Europe must keep its promises to older people under the SDGs

DISCLAIMER: All opinions in this column reflect the views of the author(s), not of EURACTIV Media network.

Activity and social contact are important for healthy ageing. [Viacheslav Nikolaenko/Shutterstock]

Today, 928 million people are aged 60 and over – by 2050 that number will grow to 2 billion. An ageing worldwide demographic presents new challenges requiring our attention both close to home and further afield, writes Mairead McGuinness.

Mairead McGuinness is an MEP with Ireland’s Fine Gael, part of the European People’s Party.

Europe and beyond is committing to “leave no one behind” in the outcome of negotiations on the Sustainable Development Goals (SDGs). Older men and women and people with disabilities were excluded from the SDGs’ predecessor, the Millennium Development Goals. But with the new goals, thankfully that is changing.

The commitment to “leave no one behind” is really important and is something I strive towards in my work in the Midlands-North-West constituency of Ireland. I wholeheartedly welcome this development.

The 2030 Agenda applies to all countries, including EU member states. When leaders of EU countries signed up to the SDGs last year, they were making a promise to their own citizens to implement the 17 goals domestically, as well as across the rest of the world.

The universal goals provide an opportunity to be coherent in internal and external policies and recognise the interconnectedness of our world and the shared challenges we face.

Population ageing is happening in every region of the world, and it is felt most acutely in developing countries. However, Europe has been experiencing the effects of an ageing population for some time and member states have been investing in responses.

Consequently, Europe has useful experiences to share beyond its borders. But it must be a two-way relationship – there is much to learn from other parts of the world where ageing populations are growing.

Income security in later life is a concern for older people globally. Making pension provision when we are young eases the worry of a lack of income in our later years. But that possibility requires that people have jobs and that governments provide social security for their citizens.

In the last parliamentary legislature, I chaired the European Parliament Committee of Inquiry into the demise of Equitable Life, where thousands of pensioners, including many in my constituency in Ireland, lost out on the investments they had made to secure their income in later life. I saw for myself how precarious life can become for older people without this financial security to fall back on once they stop working.

The impact of not having a regular income in later life can be devastating, with older people unable to access essential services such as healthcare.

The EU is in a strong position to play a leading role in global efforts on social protection to make sure incomes are secure in later life. In most EU countries, pensions systems have been shown to do more to reduce inequality than all other parts of the tax or benefit system combined.

Non-communicable diseases are placing increasing pressure on healthcare systems globally, and older people are disproportionately affected.
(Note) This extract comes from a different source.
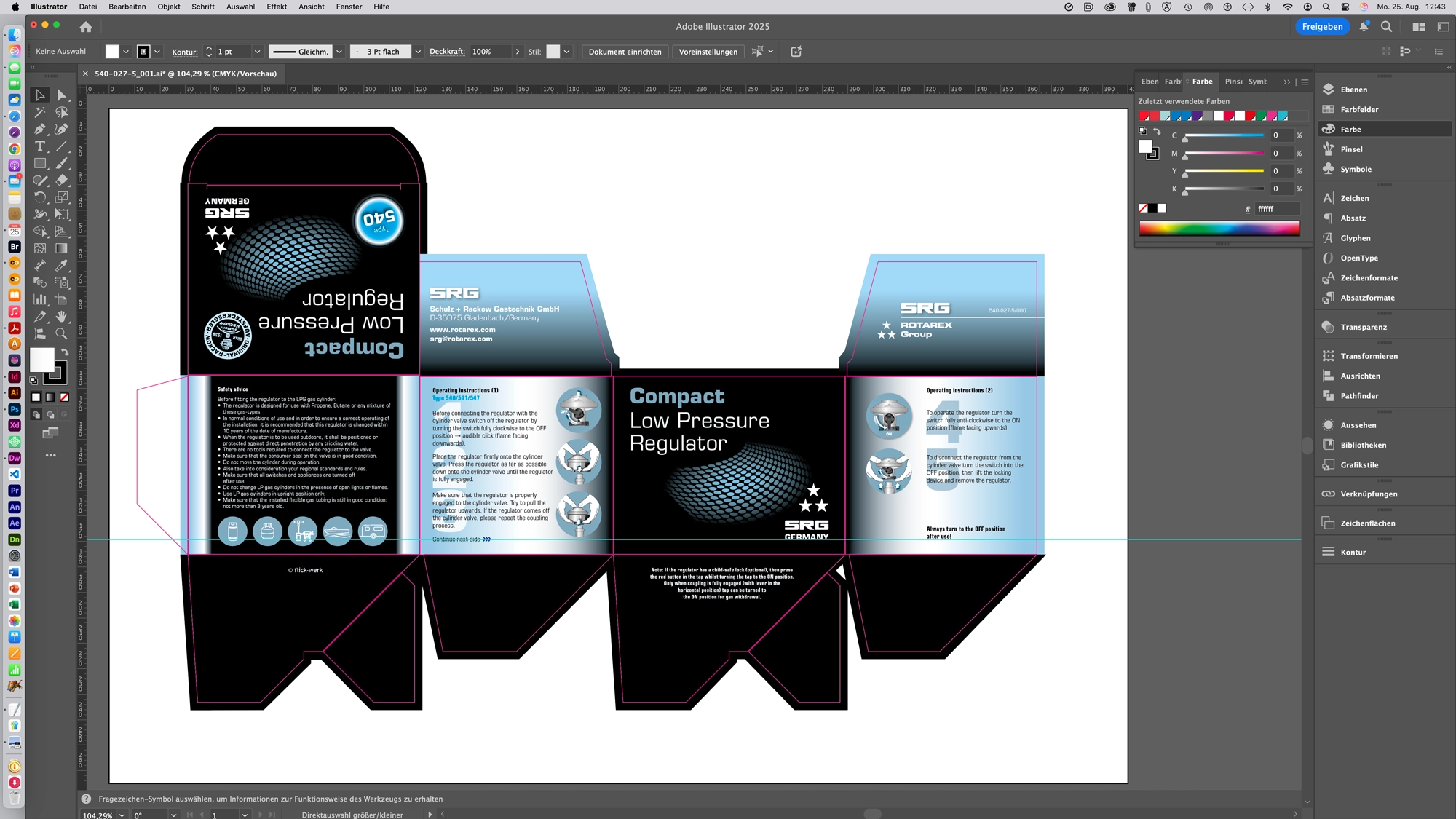This screenshot has height=819, width=1456.
Task: Click the Dokument einrichten button
Action: click(625, 52)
People aged over 60 currently account for 71% of deaths from NCDs in low- and middle-income countries. Therefore, we need to invest in prevention, treatment, management and care for people of all ages.

Health promotion, active ageing and a lifelong attention to diet, physical activity and social inclusion are all vital to living healthier lives.

Apart from these very practical issues, it is also crucial to stress the importance of communities and keeping people actively engaged. Older people can become isolated and this can lead to ill health, both physical and mental.

Having friends and being socially active can be of enormous benefit. This is something which we should take into account when planning towns and cities and when considering service provision in rural areas. Loneliness and isolation can be prevented, but these issues are often forgotten.

Europe is rightly proud of the contribution it has made to global development as the world’s biggest donor.

But the EU itself must have the right resources and structures in place to meet the promises made to citizens of all ages here within our borders, as well as beyond.